## The data:
* * *
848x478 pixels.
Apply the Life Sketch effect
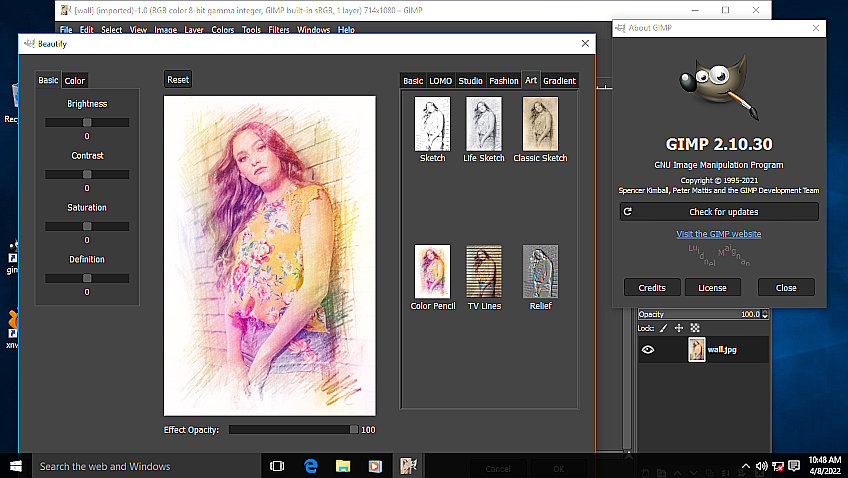coord(484,124)
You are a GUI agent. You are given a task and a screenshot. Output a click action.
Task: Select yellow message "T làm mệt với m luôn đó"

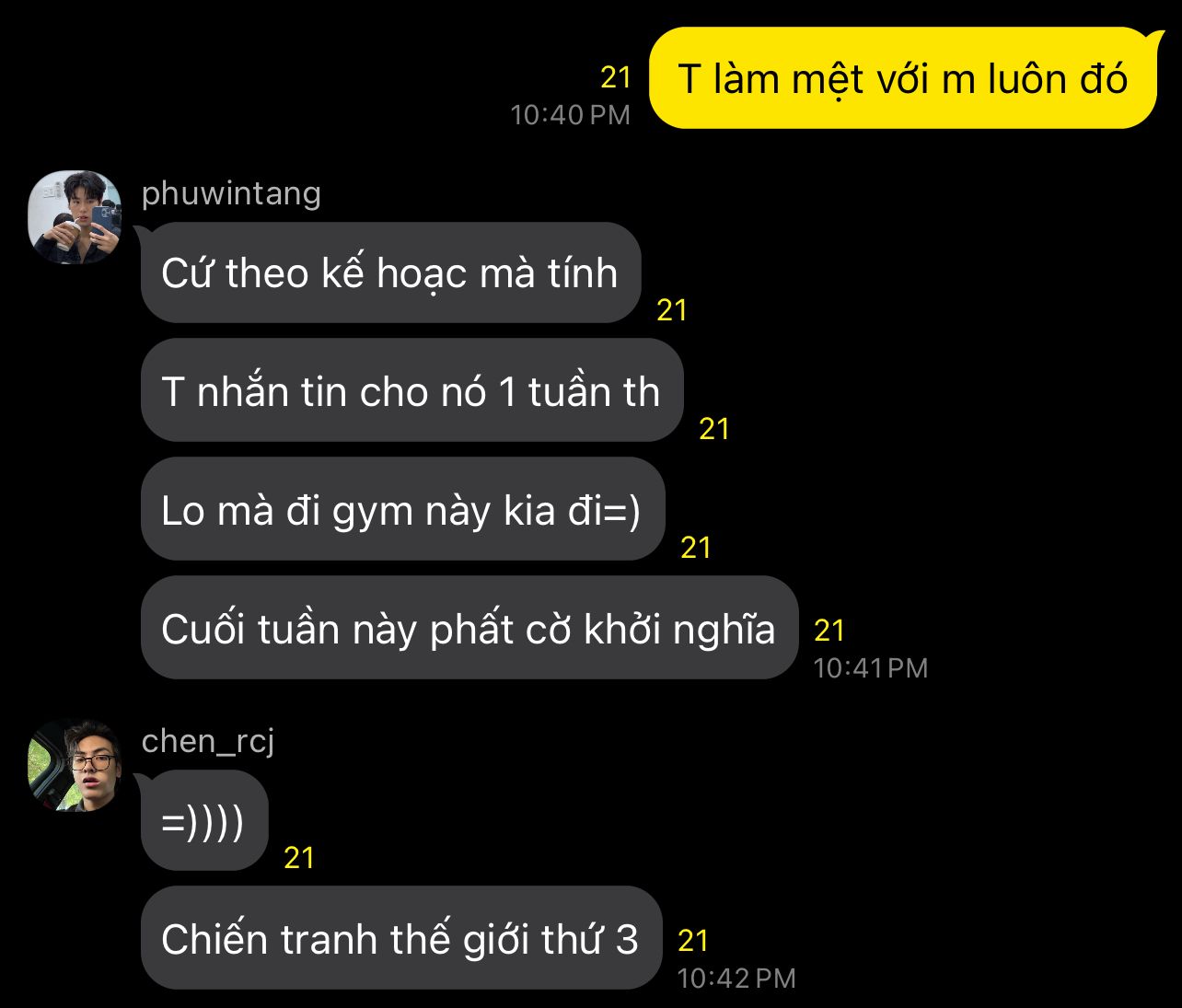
* * *
## Exercise directions:
Could you give the material again exactly as it stands, omitting any image?

## Written solution:
848x478 pixels.
Apply the Life Sketch effect
coord(484,124)
You are a GUI agent. You are given a task and a screenshot. Output a click action.
Task: Select yellow message "T làm mệt với m luôn đó"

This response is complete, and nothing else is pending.